The real reason companies do software inventory exercises is to have a sense of control over their application portfolio. Because you need to KNOW that everything is tested, monitored and patched. That feeling of being certain, rather than ‘fairly confident’, is the difference between knowing that you are doing a good job of securing your software and just hoping that you are.
Most enterprise-level companies have hundreds or even thousands of assets, and do not have accurate inventory of them. This happens for many reasons; developers don’t always report their work, no one is assigned to keeping track of application updates, shadow IT, people not realizing that an API or SaaS (Software as a Service) qualifies as an ‘app’, APIs being split into multiple APIs and the new one(s) not being recorded, lost excel spreadsheets, other priorities getting in the way, employee turnover, etc. There are too many reasons to list, and the cause of the problem doesn’t matter as much as what can be done about it.

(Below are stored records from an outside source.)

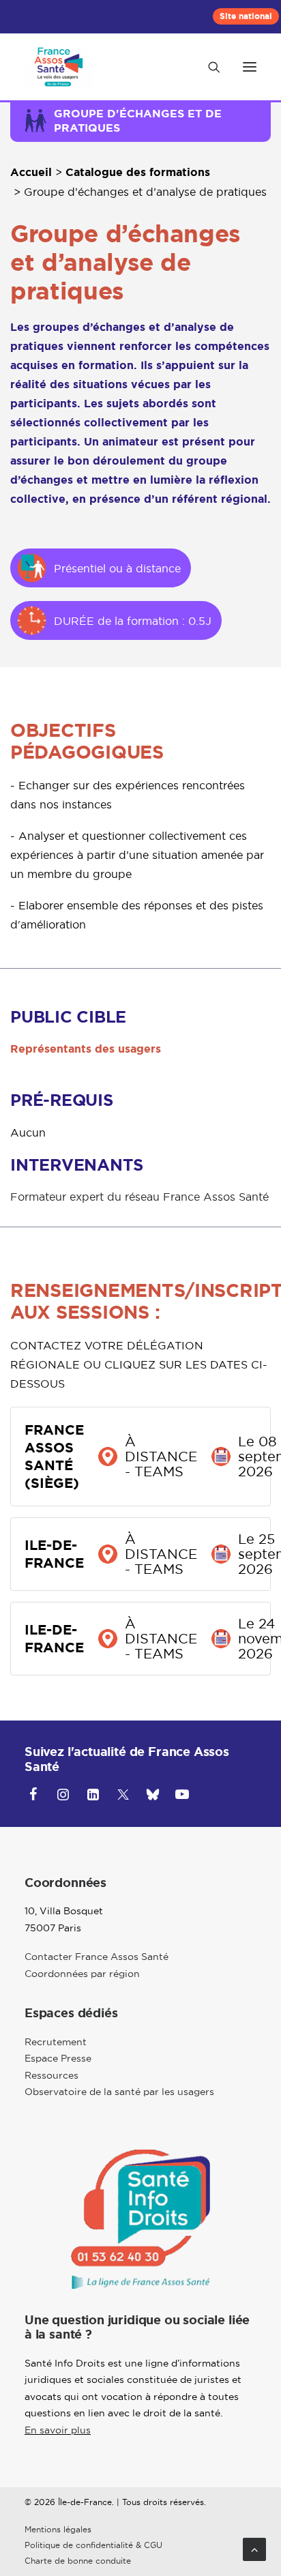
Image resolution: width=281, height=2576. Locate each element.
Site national (246, 16)
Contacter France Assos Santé (96, 1956)
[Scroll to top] (254, 2548)
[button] (249, 66)
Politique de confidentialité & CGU (93, 2545)
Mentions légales (58, 2530)
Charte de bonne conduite (78, 2560)
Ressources (51, 2075)
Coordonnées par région (82, 1973)
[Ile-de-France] (59, 67)
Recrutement (56, 2041)
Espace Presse (58, 2058)
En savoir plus (58, 2430)
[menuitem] (246, 16)
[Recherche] (208, 67)
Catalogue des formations (137, 172)
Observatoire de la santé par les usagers (119, 2091)
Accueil (31, 172)
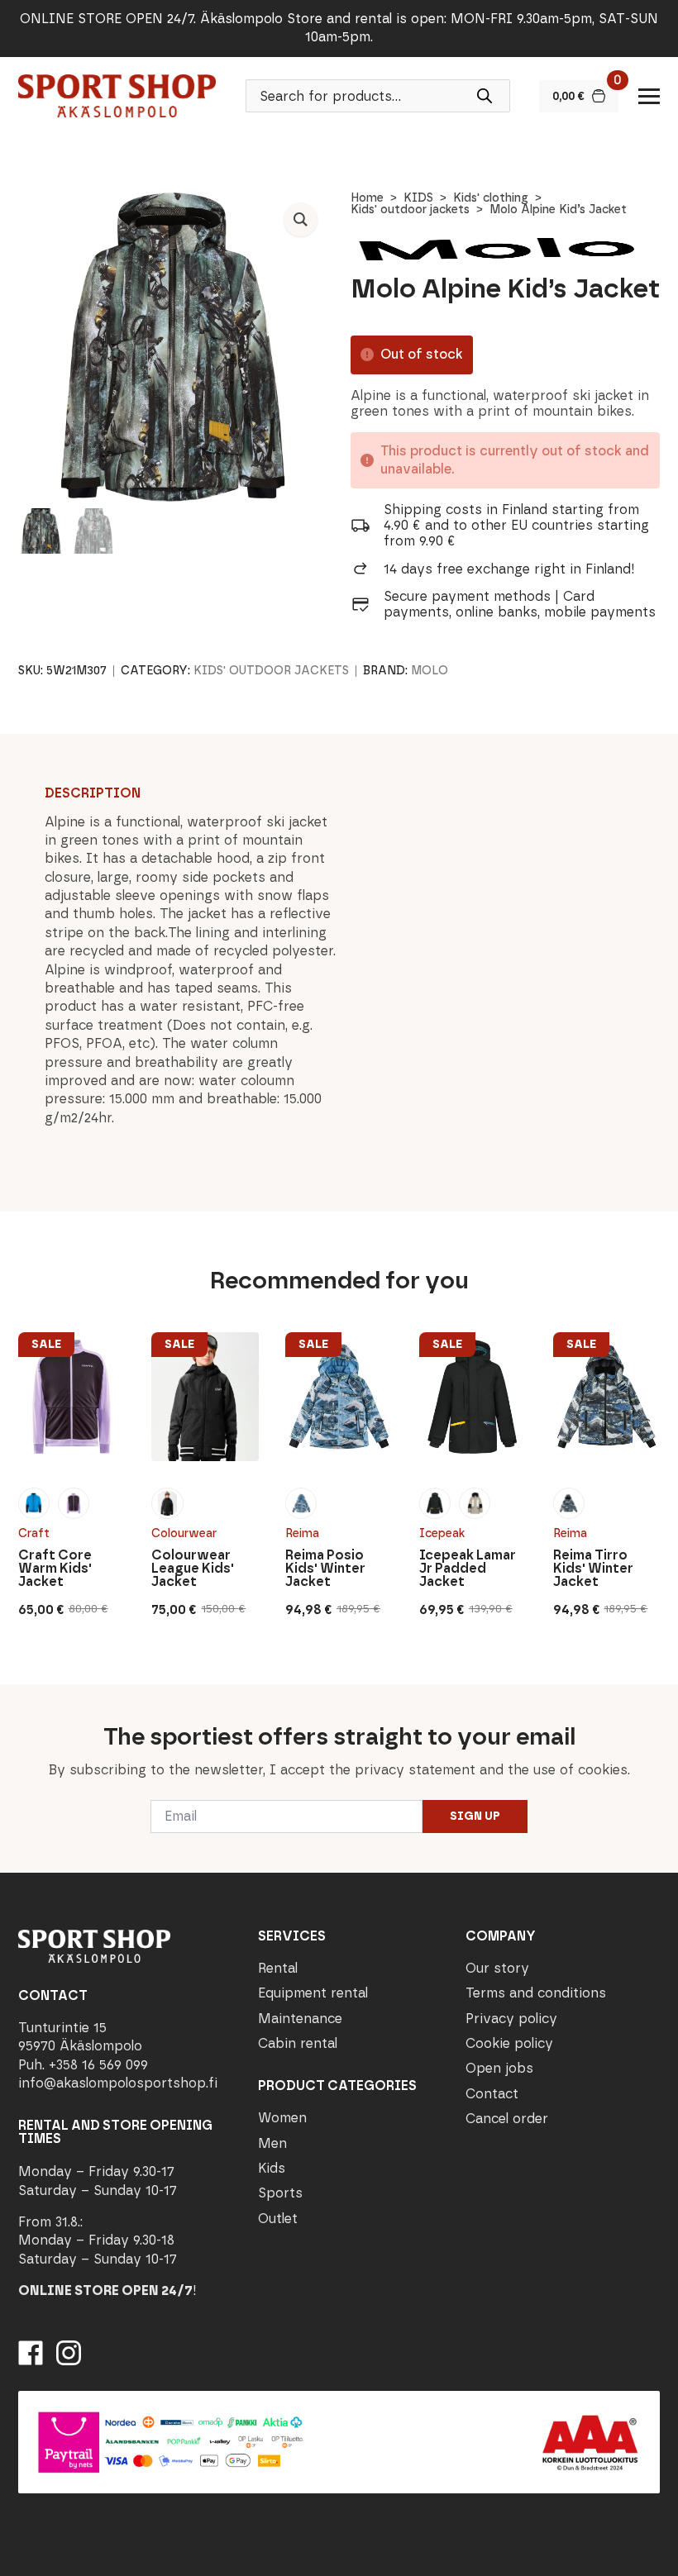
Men (272, 2143)
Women (282, 2118)
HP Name (18, 1697)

Why is having an incomplete inventory of your web assets a problem? Because you can’t protect something if you don’t know you have it.
You might be saying, “All of our applications are released via our standard DevOps Pipeline.” Sure, all the ones you are aware of go through it. What about the ones that you don’t know about?

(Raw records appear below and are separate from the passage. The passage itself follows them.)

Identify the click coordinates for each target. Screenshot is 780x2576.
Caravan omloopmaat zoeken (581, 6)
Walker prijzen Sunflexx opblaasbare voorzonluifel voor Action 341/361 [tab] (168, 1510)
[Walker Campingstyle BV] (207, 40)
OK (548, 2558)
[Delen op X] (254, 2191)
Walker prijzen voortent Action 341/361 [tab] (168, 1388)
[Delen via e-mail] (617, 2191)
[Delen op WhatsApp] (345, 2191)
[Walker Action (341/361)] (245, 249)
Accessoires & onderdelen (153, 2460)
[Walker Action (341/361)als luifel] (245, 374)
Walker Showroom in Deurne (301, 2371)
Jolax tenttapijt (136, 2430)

Buying application security tools and then using them on only 60%-90% of your apps means many of your web assets not hardened, protected, monitored and logged. This presents a potentially large hole in your web-armour. It's almost as if there's a good reason that the NIST Cyber Security Framework has asset management (Identify) in the #1 spot, SC Magazine lists improper inventory as one of the Top 5 risks to application security, IBM lists it has #1 on Five Steps to Achieve Risk-Based Application Security Management, Contrast Security lists it as the #1 step of The 4 Dimensions of a Sound Application Security Strategy, and Veracode lists it as a precursor to even starting the Five Best Practices of Vendor Application Security Management. Ensuring you have a current, complete, and accurate inventory is the foundational step for every application security program.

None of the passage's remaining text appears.